Nachdem die saudischen Behörden zunächst ihre Kandidatur wie auch die einiger anderer bekannten Aktivistinnen nicht zugelassen hatten, wurde dieser Beschluss vor wenigen Tagen aufgehoben. Ursprünglich, sagte Hathloul gegenüber der Presse, wollte sie nur antreten, um die Zahl der Kandidatinnen zu erhöhen. Nachdem sie zunächst von den Wahlen ausgeschlossen war und damit in Saudi Arabien zum Gesprächsthema wurde, hofft sie jetzt, vielleicht doch eine Chance zu haben, einen Sitz in den Bezirksräten zu gewinnen.

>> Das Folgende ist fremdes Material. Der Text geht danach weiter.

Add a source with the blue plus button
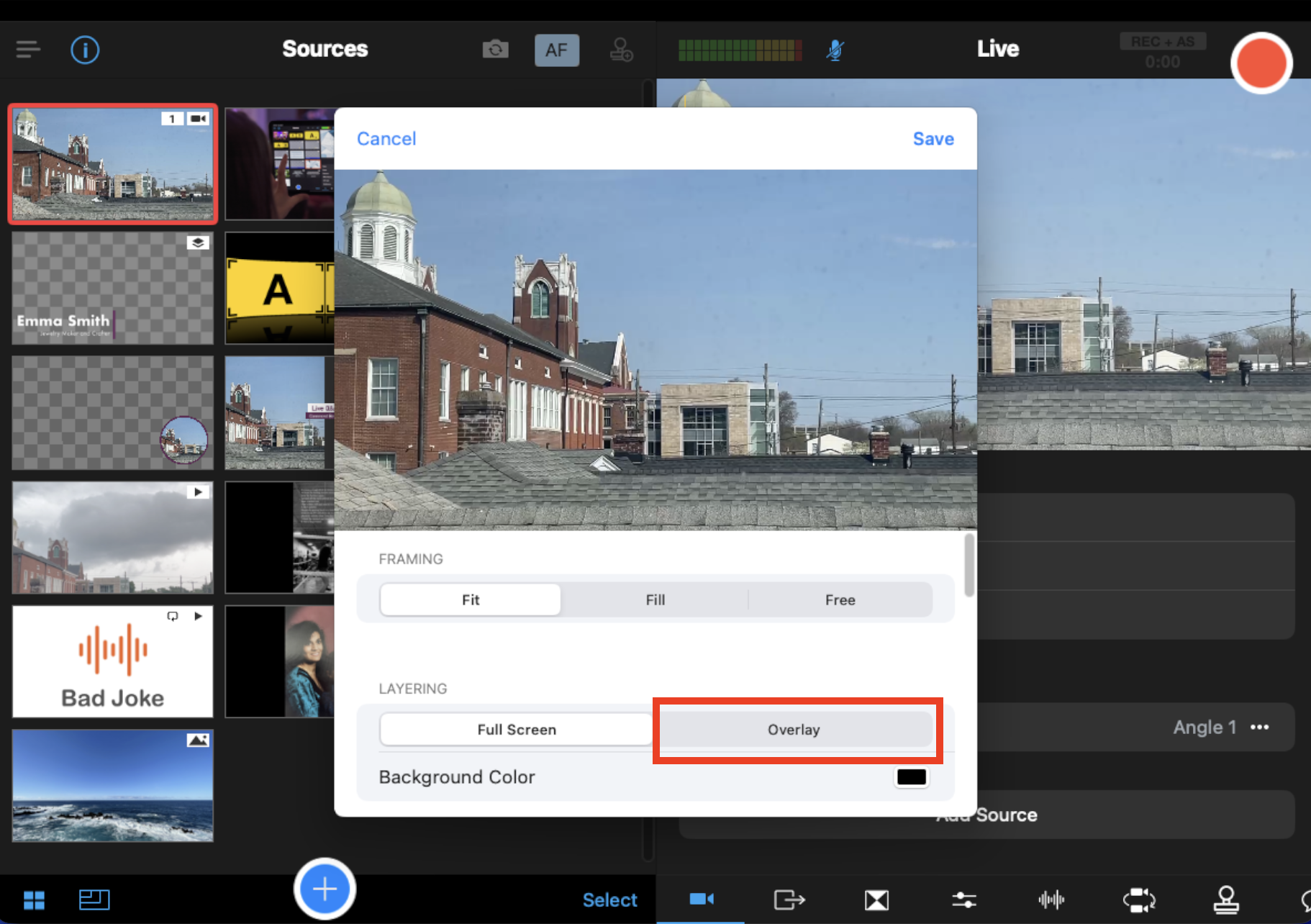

Es war in den vergangenen Jahren mühsam, im Schneckentempo Reformen auf den Weg zu bringen, die den saudischen Frauen mehr Rechte einräumen. Mit ihrer Kampagne, endlich Auto fahren zu dürfen, sind sie bisher gescheitert.

Immerhin bestellte König Abdullah vor zwei Jahren erstmals Frauen in die Schura, eine nationale Ratsversammlung, deren Mitglieder ausschließlich vom Könighaus bestimmt werden, und die nur beratende Funktion hat. Das letzte Wort hat immer der König. Doch auf dem Arbeitsmarkt haben sich die Frauen in den vergangenen Jahren immer mehr Sphären erobert. Es ist für sie auch einfacher geworden, eine eigene Firma zu gründen.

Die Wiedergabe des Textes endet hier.